- **REQUIRED ACTIONS**:
• A. Please reproduce the passage of the Avalanche takedown article between "A cloud-computing network" and "the German police.", inclusive.
• B. According to the Avalanche takedown article, in what year was Avalanche set up?

- **DOCUMENT SEGMENT**:
· · · ·
A cloud-computing network used by cyber fraudsters to target one million users every week with malware-infected emails has been taken down by law enforcement agencies from more than 30 countries.
The operation to dismantle the Avalanche cloud-hosting service was led by Europol, the FBI and German police and supported by partners from 30 countries including the UK's National Crime Agency (NCA). It followed a four-year investigation by the German police.
In a single day of coordinated action, more than 830,000 malicious web domains were taken down, breaking the channel between criminals and the computers they controlled.
In addition, five individuals were arrested, 37 premises were searched and 39 servers were seized, while 221 servers were put offline through abuse notifications sent to the hosting providers. Victims of malware were identified in over 180 countries.
Avalanche, which was set up in 2009, comprised up to 600 servers worldwide and was used to host as many as 800,000 web domains at a time.
Cyber criminals rented the servers and through them launched and managed digital fraud campaigns, sending emails in bulk to infect computers with malware, ransomware and other malicious software that would steal users’ bank details and other personal data.
At least 500,000 computers around the world were infected and controlled by the Avalanche system on any given day.
Mike Hulett, of the NCA’s National Cyber Crime Unit, says: “The volume of fraudulent activity made possible by Avalanche was incredible. But the scale of the global law enforcement response was unprecedented as 20 strains of malware and 800,000 domains were targeted on one day. This shows how serious we are about tackling cyber crime. The internet isn’t a safe haven for criminals."
· · · ·
- **DATASET EXTRACT**:
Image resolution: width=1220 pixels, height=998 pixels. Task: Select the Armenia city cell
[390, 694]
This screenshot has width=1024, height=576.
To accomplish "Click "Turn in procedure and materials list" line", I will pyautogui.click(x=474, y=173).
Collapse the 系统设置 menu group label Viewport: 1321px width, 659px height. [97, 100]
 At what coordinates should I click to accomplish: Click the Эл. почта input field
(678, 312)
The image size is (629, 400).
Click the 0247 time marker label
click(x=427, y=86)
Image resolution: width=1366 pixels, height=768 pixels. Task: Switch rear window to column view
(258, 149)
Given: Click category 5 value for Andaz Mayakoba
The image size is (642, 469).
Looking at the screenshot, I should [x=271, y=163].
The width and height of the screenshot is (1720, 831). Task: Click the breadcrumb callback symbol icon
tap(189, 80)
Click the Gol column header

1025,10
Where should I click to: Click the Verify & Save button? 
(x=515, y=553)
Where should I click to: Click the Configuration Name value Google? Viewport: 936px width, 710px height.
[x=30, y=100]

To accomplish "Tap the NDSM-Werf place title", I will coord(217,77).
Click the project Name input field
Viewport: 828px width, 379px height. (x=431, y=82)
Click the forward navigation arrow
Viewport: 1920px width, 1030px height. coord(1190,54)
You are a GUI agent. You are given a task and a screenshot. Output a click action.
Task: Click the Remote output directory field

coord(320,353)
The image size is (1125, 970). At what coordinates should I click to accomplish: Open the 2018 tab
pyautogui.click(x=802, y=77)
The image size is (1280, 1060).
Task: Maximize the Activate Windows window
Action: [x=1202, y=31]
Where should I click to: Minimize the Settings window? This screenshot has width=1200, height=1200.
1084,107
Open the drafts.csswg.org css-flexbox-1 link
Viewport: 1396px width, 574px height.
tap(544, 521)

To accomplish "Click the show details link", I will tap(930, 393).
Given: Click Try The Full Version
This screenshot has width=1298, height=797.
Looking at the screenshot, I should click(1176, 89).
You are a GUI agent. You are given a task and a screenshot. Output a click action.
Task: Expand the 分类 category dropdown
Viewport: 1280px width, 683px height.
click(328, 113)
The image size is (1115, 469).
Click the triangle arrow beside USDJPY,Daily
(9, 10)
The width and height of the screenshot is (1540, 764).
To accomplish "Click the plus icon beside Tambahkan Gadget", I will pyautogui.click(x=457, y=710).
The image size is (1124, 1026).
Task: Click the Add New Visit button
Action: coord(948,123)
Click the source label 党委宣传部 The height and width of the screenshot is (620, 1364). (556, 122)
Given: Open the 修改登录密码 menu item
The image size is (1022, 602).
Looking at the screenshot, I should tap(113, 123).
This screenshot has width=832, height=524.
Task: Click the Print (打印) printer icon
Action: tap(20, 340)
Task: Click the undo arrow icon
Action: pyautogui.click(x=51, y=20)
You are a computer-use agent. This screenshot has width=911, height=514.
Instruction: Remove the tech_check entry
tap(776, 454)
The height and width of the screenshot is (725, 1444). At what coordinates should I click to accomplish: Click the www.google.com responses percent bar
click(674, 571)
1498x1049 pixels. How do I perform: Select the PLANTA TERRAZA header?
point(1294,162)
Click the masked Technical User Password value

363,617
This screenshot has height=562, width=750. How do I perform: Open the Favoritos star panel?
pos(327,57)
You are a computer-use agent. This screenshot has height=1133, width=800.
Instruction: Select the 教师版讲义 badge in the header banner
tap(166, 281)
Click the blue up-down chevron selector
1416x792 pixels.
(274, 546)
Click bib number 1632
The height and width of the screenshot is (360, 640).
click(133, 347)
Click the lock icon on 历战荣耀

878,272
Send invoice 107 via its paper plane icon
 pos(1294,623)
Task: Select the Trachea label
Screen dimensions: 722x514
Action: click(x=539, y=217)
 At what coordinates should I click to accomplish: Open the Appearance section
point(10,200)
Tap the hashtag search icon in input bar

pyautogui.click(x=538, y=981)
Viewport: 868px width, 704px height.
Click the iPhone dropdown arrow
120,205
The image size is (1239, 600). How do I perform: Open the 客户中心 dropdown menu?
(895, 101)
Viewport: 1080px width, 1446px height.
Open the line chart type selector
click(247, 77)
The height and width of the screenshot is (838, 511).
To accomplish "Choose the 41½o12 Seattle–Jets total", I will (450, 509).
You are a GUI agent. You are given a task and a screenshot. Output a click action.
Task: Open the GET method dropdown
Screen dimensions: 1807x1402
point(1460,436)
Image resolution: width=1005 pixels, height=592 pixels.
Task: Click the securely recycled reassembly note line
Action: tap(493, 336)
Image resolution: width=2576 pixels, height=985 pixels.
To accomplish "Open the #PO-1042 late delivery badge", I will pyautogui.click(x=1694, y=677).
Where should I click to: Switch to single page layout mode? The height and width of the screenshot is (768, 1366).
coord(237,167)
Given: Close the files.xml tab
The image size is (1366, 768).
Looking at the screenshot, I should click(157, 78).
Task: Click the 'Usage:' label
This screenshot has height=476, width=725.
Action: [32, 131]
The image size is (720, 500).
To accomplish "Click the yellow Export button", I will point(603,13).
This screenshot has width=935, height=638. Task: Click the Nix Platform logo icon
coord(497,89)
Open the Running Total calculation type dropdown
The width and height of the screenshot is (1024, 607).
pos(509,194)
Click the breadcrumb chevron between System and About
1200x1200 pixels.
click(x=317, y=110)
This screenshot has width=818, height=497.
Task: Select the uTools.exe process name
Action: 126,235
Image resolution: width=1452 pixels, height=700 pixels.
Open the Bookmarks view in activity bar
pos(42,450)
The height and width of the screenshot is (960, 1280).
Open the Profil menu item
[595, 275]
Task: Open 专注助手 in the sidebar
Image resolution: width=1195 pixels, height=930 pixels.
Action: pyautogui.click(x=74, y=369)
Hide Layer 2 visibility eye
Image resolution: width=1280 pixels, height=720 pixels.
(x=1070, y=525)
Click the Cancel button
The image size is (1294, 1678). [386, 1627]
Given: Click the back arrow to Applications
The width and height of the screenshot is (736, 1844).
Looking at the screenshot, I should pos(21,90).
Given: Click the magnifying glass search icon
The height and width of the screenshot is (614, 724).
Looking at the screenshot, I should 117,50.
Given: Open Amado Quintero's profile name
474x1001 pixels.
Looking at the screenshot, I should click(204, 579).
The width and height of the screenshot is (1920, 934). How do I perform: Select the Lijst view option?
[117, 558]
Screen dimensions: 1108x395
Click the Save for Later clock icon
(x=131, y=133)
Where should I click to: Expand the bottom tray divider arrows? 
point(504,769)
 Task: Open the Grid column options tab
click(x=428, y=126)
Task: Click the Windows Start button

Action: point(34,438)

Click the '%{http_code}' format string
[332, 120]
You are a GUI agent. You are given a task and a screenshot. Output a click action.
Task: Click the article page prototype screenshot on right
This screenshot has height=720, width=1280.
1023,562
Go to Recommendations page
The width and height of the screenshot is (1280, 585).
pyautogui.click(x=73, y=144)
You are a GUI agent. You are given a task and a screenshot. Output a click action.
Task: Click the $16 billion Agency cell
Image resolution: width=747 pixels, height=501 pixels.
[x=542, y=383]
· · · ·
- **TASK SOLUTIONS**:
• A.
A cloud-computing network used by cyber fraudsters to target one million users every week with malware-infected emails has been taken down by law enforcement agencies from more than 30 countries.
The operation to dismantle the Avalanche cloud-hosting service was led by Europol, the FBI and German police and supported by partners from 30 countries including the UK's National Crime Agency (NCA). It followed a four-year investigation by the German police.

• B. 2009